> _TEXT SECTION_
^^^^^^^^

Published online by Cambridge University Press: 12 October 2018
The most potent symbols of American immigration are the Statue of Liberty and Emma Lazarus's illustrious poem, “The New Colossus.” Embossed on a bronze plaque affixed to the statue's pedestal in the early 1900s, the poem reads, “‘Keep ancient lands your storied pomp!’ Cries she, with silent lips. ‘Give me your tired, your poor, your huddled masses yearning to breathe free…. ‘” This poem was written during a time of unprecedented immigration to the United States. Between 1900 and the start ofWorldWar I, approximately thirteen million people arrived on America's shores. Lazarus's poem and the statue with which it is so closely associated symbolize how America was then and continues to be a beacon to immigrants around the world. Even after the reorganization of the Immigration and Naturalization Service as part of the new Department of Homeland Security, immigrants are coming in record numbers to the United States.

^^^^^^^^

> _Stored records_
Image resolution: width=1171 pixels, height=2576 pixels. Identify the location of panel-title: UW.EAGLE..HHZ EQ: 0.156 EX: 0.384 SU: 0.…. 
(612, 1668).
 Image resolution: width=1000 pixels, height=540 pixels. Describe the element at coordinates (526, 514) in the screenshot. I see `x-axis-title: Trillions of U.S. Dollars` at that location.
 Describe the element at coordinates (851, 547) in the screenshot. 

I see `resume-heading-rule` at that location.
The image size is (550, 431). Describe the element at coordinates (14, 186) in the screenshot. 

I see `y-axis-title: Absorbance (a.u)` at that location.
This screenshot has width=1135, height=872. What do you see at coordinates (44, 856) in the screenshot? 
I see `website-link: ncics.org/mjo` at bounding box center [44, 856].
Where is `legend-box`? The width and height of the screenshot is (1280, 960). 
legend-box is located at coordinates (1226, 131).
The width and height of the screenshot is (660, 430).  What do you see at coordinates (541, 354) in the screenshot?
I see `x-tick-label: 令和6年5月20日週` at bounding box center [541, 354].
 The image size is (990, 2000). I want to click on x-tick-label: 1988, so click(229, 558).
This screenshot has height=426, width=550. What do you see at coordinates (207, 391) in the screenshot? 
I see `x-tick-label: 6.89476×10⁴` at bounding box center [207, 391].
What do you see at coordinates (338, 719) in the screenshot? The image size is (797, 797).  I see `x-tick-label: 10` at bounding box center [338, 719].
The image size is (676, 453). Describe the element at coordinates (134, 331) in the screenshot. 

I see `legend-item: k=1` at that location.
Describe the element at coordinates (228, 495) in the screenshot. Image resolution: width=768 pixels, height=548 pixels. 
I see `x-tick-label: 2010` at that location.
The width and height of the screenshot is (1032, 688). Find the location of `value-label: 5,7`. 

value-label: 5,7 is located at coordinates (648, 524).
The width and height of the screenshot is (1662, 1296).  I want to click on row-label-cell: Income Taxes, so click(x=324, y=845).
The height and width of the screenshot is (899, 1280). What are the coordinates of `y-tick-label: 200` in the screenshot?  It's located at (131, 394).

^^^^^^^^

> _PROBLEM_
Extend the passage on American immigration, starting after its last sentence. The stored entries are separate material and are not part of the passage on American immigration.

> _FINAL ANSWER_
Germany has no comparable symbols that celebrate immigration as a crucial part of its history. Indeed, Germany seems to be the very opposite of a nation of immigrants. Although Germany has received migrants in growing numbers since the late nineteenth century, it did not develop a coherent long-term policy for regulating their integration until the twenty-first century. Until recently, leading German officials repeatedly declared that Germany was and is not an Einwanderungsland, or country of immigration. Whereas every child born on American soil is an American citizen, this never was and is still not the case in Germany, as even today, citizenship is partially based on proof of “German” descent.
Is it possible, then, to characterize the United States as a classic country of immigration and Germany as the opposite until very recently? Does the Statue of Liberty, known around the world as a symbol of immigration and openness, stand in contrast to the image of the “dark-skinned” Gastarbeiter, the migrant recruited from abroad to work temporarily in West Germany but who ended up staying? Does this inclusion versus exclusion story really hold up? Was American immigration policy really as open as Germany's was restrictive or nonexistent?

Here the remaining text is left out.